Exercise instructions:
1 - In the text on non-violence, what did the Roman plan a few years after Jesus was crucified intend to install in the Jerusalem temple?
2 - Echo the passage of the text on non-violence starting at "[Check out the" and ending at "and our nation.".

--- Text extract ---

We do know that Martin Luther King, Jr. taught and led people in non-violent action.
But we may not know of Bayard Rustin to taught non-violence to King.
[Check out the film, Rustin on Netflix.]
We have heard of Mahatma Ghandi,
but we may not know that Ghandi learned it from Leo Tolstoy, 
         who after writing such big books as War and Peace and Anna Karena,
         wrote many short stories about living simply, 
             peacefully, and non-violently as Jesus taught.
Non-violent resistance has a long history, but it is not popular to say the least.
        In fact most people are opposed to it.
It seems like suicide and failure to protect our families and our nation.
We have been taught to prefer violent retribution in response to violence.
This seems reasonable when we consider the attack on Pearl Harbor and our response to it.
Our response in that instance seems understandable, but it was explicitly vengeful.

What we believe today is the same thing that the Romans believed:
That violence produces peace.
When Jesus spoke of peacemaking, he spoke of love and forgiveness,
        but we see nothing odd about naming the Colt .45 repeating pistol “the peacemaker.”
                [BTW, The Pentagon and the US Army has long struggled 
                        with the concepts of “peacemaking” and “peacekeeping,” 
                settling on achieving stability (operations to restore order) with violence, 
                           and remaining neutral with policing.]
War does not make peace.

We have been taught to believe that an eye for an eye is a summary of Jewish law. It is not.
Love and justice are OT law.
We have been taught that God exacts revenge on God’s enemies,
but that is only one strand of the Bible.
We have two images of Jesus; one on a donkey as a messenger of peace on Palm Sunday,
        and one on a warhorse bringing violence to sinners in the book of Revelation.

Because of the way the Bible was written, edited, and assembled 
we are led to believe that the teaching of the book of Revelation 
is superior to the teachings of Jesus in the gospels.
This leads to images of Jesus carrying an AR-15, presumably to set right all the wrongs in the world.
Jesus, however, was about forgiveness and loving our enemies,
        but mostly we do not do those things.

Paul offers this suggestion, shocking your enemies by helping them:
“Beloved, never avenge yourselves, if your enemies are hungry, feed them;
  if they are thirsty, give them something to drink, 
for by doing this you will heap burning coals on their heads.” 
“Heaping burning coals on their heads” 
is a violent image to explain shaming those who are violent to us 
by demonstrating our unwillingness to do as they do.
Or maybe it is an image of someone’s face “turning red,” blushing, in shame 
for what they know they have done wrong.

Doing good to those who do us wrong
prevents us from allowing others to control us and our behavior.
When we respond to violence with violence 
we are doing what the other wants us to do.

Jesus and Paul were teaching non-violence 
but it is not easy to see when everyone has told us otherwise 
that Jesus supports us in going to war.
“Presenting your bodies as a living sacrifice” is non-violent resistance,
risking our lives for what we believe.
Paul says “Do not be conformed to this age” of Roman values and violence,
“but be transformed by the renewing of the mind,” 
He means for us to learn and practice active, organized, non-violent resistance.

This is what many Jews were doing before and after Jesus.
One great example was the Roman plan a few years after Jesus was crucified
to install a giant statue of Caligula as Jupiter in the Jerusalem temple.
A general strike was called.
Tens of thousands of Jews showed up for “sit-ins”
offering themselves for death if the statue was set up.

--- Supplied information ---

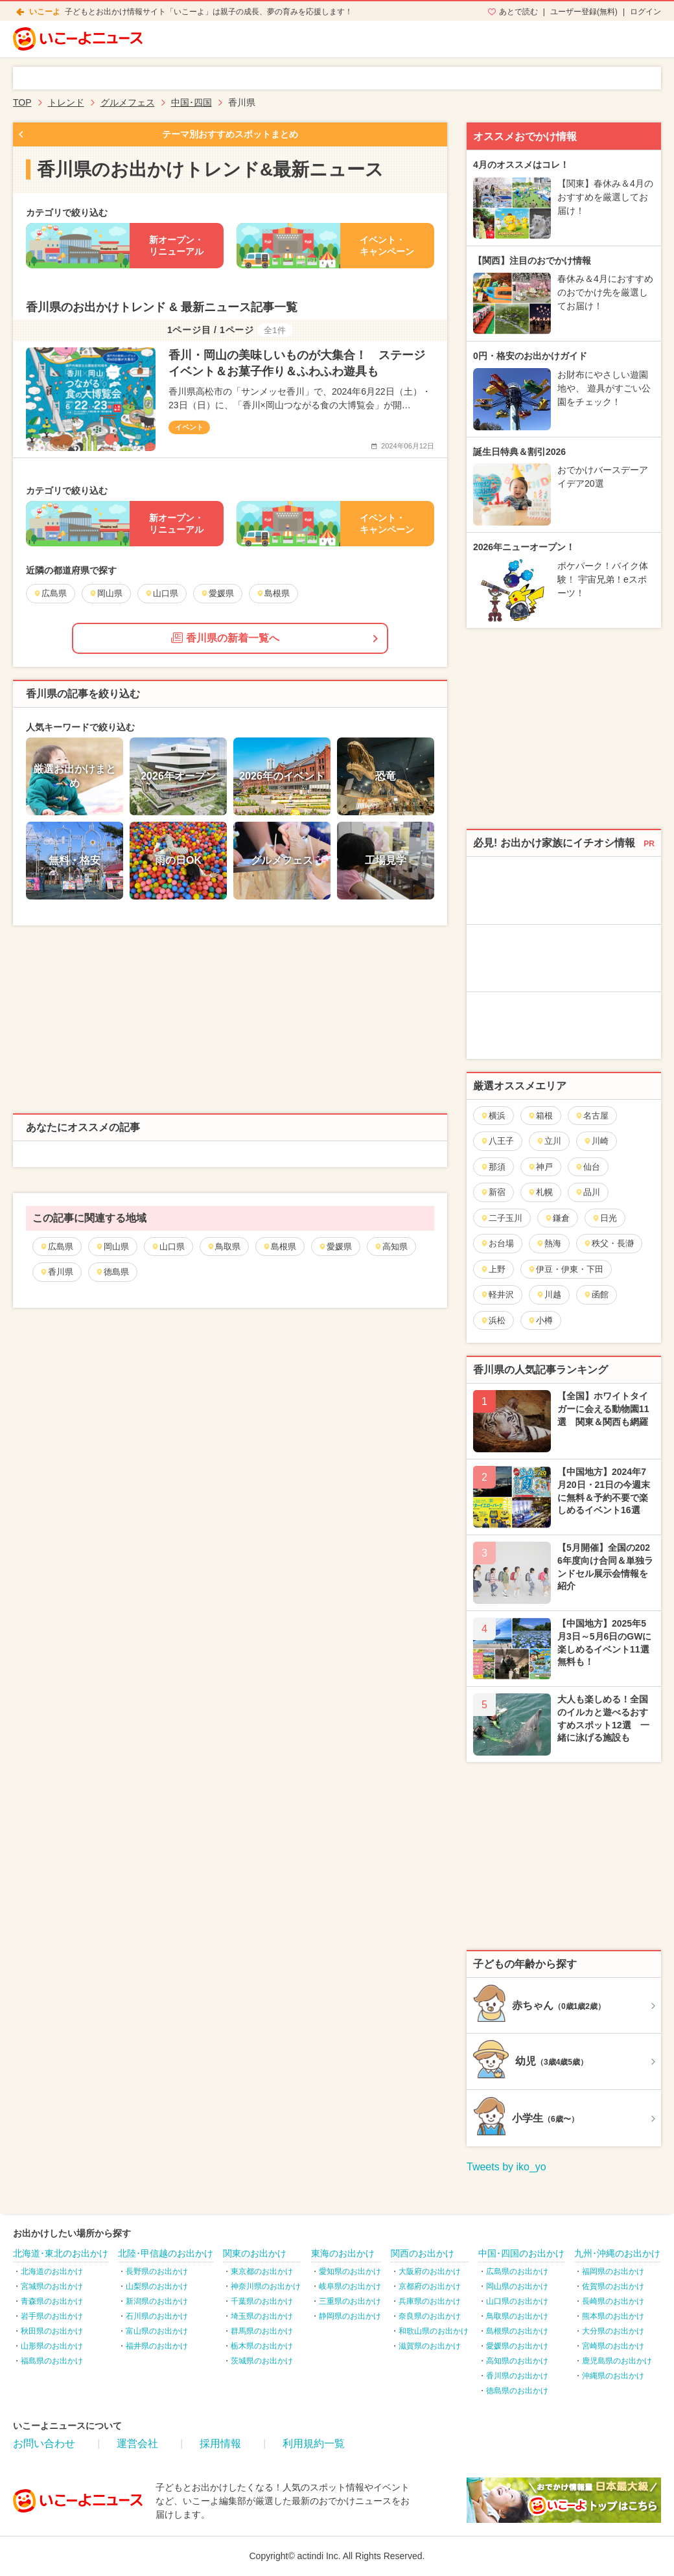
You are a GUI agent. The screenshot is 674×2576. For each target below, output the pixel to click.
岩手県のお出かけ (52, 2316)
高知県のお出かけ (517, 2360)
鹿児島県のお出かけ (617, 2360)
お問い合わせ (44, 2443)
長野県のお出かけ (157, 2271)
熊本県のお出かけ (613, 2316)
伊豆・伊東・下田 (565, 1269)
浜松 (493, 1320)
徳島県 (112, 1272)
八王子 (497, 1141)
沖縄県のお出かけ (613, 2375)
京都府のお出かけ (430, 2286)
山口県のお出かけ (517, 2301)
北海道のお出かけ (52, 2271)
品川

---

Expected outputs:
1 - A giant statue of Caligula as Jupiter.

2 -
[Check out the film, Rustin on Netflix.]
We have heard of Mahatma Ghandi,
but we may not know that Ghandi learned it from Leo Tolstoy, 
         who after writing such big books as War and Peace and Anna Karena,
         wrote many short stories about living simply, 
             peacefully, and non-violently as Jesus taught.
Non-violent resistance has a long history, but it is not popular to say the least.
        In fact most people are opposed to it.
It seems like suicide and failure to protect our families and our nation.